[[ DATA EXTRACT, beginning ]]

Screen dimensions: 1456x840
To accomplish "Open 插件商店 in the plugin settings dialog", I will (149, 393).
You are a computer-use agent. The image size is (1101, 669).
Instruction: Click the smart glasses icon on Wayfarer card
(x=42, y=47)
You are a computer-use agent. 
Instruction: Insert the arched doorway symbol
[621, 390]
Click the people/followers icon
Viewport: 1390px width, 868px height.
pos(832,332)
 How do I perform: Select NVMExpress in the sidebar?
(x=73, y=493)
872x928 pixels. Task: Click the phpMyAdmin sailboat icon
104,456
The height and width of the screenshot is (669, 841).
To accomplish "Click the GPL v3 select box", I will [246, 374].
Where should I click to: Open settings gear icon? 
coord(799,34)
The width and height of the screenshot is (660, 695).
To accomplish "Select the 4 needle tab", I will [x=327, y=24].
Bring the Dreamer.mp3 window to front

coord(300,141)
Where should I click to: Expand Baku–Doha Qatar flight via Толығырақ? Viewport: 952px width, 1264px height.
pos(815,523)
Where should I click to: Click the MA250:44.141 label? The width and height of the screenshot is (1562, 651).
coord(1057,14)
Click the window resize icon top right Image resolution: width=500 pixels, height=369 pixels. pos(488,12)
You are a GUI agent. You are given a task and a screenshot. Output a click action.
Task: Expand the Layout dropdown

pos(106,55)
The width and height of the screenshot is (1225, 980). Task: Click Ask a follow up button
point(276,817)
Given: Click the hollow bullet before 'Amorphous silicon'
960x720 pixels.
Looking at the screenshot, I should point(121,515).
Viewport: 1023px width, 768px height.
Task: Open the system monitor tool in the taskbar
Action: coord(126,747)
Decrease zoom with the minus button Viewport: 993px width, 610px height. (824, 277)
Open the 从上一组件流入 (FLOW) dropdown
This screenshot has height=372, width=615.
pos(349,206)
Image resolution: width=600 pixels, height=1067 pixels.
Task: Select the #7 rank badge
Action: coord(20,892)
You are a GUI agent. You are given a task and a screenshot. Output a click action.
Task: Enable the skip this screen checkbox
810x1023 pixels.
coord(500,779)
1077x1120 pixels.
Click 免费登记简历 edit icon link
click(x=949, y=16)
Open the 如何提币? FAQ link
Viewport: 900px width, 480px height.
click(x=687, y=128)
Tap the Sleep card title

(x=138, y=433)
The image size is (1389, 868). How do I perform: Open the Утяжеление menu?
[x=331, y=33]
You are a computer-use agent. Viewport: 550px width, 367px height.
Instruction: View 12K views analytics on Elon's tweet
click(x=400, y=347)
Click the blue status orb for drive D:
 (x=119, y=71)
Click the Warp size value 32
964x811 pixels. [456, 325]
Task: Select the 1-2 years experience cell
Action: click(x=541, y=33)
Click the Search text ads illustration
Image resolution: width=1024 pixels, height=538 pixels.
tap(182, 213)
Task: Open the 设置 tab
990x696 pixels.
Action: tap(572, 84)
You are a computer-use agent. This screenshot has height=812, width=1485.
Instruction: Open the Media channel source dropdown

[[ DATA EXTRACT, end ]]

## TASK INSTRUCTIONS
Give a word-for-word copy of the records.

## FINAL ANSWER
Screen dimensions: 1456x840
To accomplish "Open 插件商店 in the plugin settings dialog", I will (149, 393).
You are a computer-use agent. The image size is (1101, 669).
Instruction: Click the smart glasses icon on Wayfarer card
(x=42, y=47)
You are a computer-use agent. 
Instruction: Insert the arched doorway symbol
[621, 390]
Click the people/followers icon
Viewport: 1390px width, 868px height.
pos(832,332)
 How do I perform: Select NVMExpress in the sidebar?
(x=73, y=493)
872x928 pixels. Task: Click the phpMyAdmin sailboat icon
104,456
The height and width of the screenshot is (669, 841).
To accomplish "Click the GPL v3 select box", I will [246, 374].
Where should I click to: Open settings gear icon? 
coord(799,34)
The width and height of the screenshot is (660, 695).
To accomplish "Select the 4 needle tab", I will [x=327, y=24].
Bring the Dreamer.mp3 window to front

coord(300,141)
Where should I click to: Expand Baku–Doha Qatar flight via Толығырақ? Viewport: 952px width, 1264px height.
pos(815,523)
Where should I click to: Click the MA250:44.141 label? The width and height of the screenshot is (1562, 651).
coord(1057,14)
Click the window resize icon top right Image resolution: width=500 pixels, height=369 pixels. pos(488,12)
You are a GUI agent. You are given a task and a screenshot. Output a click action.
Task: Expand the Layout dropdown

pos(106,55)
The width and height of the screenshot is (1225, 980). Task: Click Ask a follow up button
point(276,817)
Given: Click the hollow bullet before 'Amorphous silicon'
960x720 pixels.
Looking at the screenshot, I should point(121,515).
Viewport: 1023px width, 768px height.
Task: Open the system monitor tool in the taskbar
Action: coord(126,747)
Decrease zoom with the minus button Viewport: 993px width, 610px height. (824, 277)
Open the 从上一组件流入 (FLOW) dropdown
This screenshot has height=372, width=615.
pos(349,206)
Image resolution: width=600 pixels, height=1067 pixels.
Task: Select the #7 rank badge
Action: coord(20,892)
You are a GUI agent. You are given a task and a screenshot. Output a click action.
Task: Enable the skip this screen checkbox
810x1023 pixels.
coord(500,779)
1077x1120 pixels.
Click 免费登记简历 edit icon link
click(x=949, y=16)
Open the 如何提币? FAQ link
Viewport: 900px width, 480px height.
click(x=687, y=128)
Tap the Sleep card title

(x=138, y=433)
The image size is (1389, 868). How do I perform: Open the Утяжеление menu?
[x=331, y=33]
You are a computer-use agent. Viewport: 550px width, 367px height.
Instruction: View 12K views analytics on Elon's tweet
click(x=400, y=347)
Click the blue status orb for drive D:
 (x=119, y=71)
Click the Warp size value 32
964x811 pixels. [456, 325]
Task: Select the 1-2 years experience cell
Action: click(x=541, y=33)
Click the Search text ads illustration
Image resolution: width=1024 pixels, height=538 pixels.
tap(182, 213)
Task: Open the 设置 tab
990x696 pixels.
Action: tap(572, 84)
You are a computer-use agent. This screenshot has height=812, width=1485.
Instruction: Open the Media channel source dropdown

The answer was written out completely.